### TASK INPUTS
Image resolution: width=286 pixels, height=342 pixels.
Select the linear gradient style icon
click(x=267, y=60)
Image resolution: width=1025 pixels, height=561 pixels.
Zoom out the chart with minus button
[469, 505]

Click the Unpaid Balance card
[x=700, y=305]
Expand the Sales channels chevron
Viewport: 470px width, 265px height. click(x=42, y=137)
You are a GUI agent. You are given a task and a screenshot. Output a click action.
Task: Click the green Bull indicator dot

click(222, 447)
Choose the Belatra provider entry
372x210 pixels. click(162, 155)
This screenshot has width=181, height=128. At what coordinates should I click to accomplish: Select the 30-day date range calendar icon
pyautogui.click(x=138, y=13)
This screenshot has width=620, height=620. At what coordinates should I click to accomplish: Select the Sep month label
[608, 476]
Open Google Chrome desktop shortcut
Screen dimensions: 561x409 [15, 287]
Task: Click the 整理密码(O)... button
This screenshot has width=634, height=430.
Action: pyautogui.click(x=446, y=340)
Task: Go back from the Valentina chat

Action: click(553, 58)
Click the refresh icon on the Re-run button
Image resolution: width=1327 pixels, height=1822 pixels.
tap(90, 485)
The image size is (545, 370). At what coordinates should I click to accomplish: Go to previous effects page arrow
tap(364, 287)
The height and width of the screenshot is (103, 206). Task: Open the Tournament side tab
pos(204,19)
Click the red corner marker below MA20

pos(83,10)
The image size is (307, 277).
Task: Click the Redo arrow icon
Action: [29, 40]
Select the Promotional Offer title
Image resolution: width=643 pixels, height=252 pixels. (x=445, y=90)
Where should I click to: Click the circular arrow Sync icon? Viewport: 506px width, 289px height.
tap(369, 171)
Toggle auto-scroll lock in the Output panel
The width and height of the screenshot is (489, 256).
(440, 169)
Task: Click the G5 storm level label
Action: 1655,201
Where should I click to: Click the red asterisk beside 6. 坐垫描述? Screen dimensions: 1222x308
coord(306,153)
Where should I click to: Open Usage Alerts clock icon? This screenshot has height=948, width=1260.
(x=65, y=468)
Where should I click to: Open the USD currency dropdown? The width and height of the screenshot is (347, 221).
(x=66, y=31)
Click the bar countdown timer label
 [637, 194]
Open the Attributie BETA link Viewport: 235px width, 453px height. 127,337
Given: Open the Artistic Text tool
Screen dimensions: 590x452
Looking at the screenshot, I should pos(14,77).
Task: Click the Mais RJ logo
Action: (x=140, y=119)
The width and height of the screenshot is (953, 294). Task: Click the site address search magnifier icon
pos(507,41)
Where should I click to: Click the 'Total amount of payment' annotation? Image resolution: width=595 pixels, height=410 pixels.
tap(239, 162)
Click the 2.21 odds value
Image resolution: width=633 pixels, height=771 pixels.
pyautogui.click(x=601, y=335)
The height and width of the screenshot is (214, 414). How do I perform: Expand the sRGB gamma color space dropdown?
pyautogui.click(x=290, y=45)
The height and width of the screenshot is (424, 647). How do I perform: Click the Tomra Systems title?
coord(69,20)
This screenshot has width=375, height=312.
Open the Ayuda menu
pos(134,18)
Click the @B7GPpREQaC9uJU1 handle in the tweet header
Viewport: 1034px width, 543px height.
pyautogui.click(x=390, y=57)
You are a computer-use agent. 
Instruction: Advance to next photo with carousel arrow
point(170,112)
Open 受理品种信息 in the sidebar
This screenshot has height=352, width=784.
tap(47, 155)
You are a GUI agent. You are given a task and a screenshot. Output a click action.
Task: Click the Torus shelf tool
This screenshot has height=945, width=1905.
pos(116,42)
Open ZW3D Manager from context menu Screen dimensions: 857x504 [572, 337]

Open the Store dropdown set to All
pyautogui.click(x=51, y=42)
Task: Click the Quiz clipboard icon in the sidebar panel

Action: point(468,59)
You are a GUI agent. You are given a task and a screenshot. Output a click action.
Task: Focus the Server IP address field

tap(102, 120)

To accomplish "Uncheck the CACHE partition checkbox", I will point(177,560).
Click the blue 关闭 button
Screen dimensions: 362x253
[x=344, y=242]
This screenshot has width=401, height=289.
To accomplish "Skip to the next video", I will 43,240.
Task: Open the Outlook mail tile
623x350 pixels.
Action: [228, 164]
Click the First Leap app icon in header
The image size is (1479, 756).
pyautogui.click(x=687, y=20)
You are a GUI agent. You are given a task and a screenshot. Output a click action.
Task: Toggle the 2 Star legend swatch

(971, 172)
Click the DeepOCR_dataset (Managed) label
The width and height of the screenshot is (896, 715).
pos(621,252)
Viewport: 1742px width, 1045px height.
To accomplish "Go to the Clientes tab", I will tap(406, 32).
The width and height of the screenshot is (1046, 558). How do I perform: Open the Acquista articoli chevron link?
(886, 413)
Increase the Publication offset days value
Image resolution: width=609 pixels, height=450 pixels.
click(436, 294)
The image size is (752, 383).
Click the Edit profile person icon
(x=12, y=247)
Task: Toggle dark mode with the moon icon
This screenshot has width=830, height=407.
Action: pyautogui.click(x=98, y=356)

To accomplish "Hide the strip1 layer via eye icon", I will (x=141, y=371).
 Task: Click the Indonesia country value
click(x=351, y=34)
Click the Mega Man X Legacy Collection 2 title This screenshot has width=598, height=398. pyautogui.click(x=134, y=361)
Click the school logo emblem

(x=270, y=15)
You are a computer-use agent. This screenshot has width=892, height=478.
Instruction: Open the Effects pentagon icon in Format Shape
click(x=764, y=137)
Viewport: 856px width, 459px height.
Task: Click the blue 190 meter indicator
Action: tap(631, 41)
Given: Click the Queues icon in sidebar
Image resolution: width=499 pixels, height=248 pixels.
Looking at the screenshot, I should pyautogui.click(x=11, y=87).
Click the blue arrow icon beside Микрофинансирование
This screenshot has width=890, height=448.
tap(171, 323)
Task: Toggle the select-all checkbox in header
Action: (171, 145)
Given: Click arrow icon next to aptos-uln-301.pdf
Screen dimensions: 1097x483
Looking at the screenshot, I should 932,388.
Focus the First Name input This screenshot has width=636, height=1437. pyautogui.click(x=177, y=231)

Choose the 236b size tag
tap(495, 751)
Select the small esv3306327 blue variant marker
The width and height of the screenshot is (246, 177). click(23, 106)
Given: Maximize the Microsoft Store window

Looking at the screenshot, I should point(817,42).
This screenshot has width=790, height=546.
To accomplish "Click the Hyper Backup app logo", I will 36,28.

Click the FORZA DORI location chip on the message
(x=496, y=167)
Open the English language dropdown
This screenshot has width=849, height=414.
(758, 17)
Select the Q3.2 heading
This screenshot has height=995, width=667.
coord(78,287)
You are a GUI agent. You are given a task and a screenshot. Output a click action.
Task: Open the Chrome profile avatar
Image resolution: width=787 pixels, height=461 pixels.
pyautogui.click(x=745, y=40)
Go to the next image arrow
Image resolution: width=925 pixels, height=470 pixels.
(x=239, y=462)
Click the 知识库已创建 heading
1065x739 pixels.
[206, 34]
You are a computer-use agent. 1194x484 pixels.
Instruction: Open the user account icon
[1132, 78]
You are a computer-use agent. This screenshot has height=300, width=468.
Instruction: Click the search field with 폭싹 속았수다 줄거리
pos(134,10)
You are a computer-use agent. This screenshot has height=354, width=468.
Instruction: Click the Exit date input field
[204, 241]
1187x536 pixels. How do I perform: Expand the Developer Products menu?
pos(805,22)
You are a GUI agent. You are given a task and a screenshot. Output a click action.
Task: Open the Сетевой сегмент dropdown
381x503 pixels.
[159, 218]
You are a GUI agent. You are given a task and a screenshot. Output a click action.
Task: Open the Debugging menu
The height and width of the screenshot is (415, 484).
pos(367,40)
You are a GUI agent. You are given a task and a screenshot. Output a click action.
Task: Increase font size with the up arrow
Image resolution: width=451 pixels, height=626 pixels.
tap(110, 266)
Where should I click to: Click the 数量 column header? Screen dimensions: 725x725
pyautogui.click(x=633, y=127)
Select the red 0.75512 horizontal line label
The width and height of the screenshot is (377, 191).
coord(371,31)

### TRY IT
Only one part of the material above is to be transcribed, namely the lines starting with the line that has "Click the Mega" and going on through the line that has "has width=892, height=478.", exactly as they stand.

### COMPLETED TASK
Click the Mega Man X Legacy Collection 2 title This screenshot has width=598, height=398. pyautogui.click(x=134, y=361)
Click the school logo emblem

(x=270, y=15)
You are a computer-use agent. This screenshot has width=892, height=478.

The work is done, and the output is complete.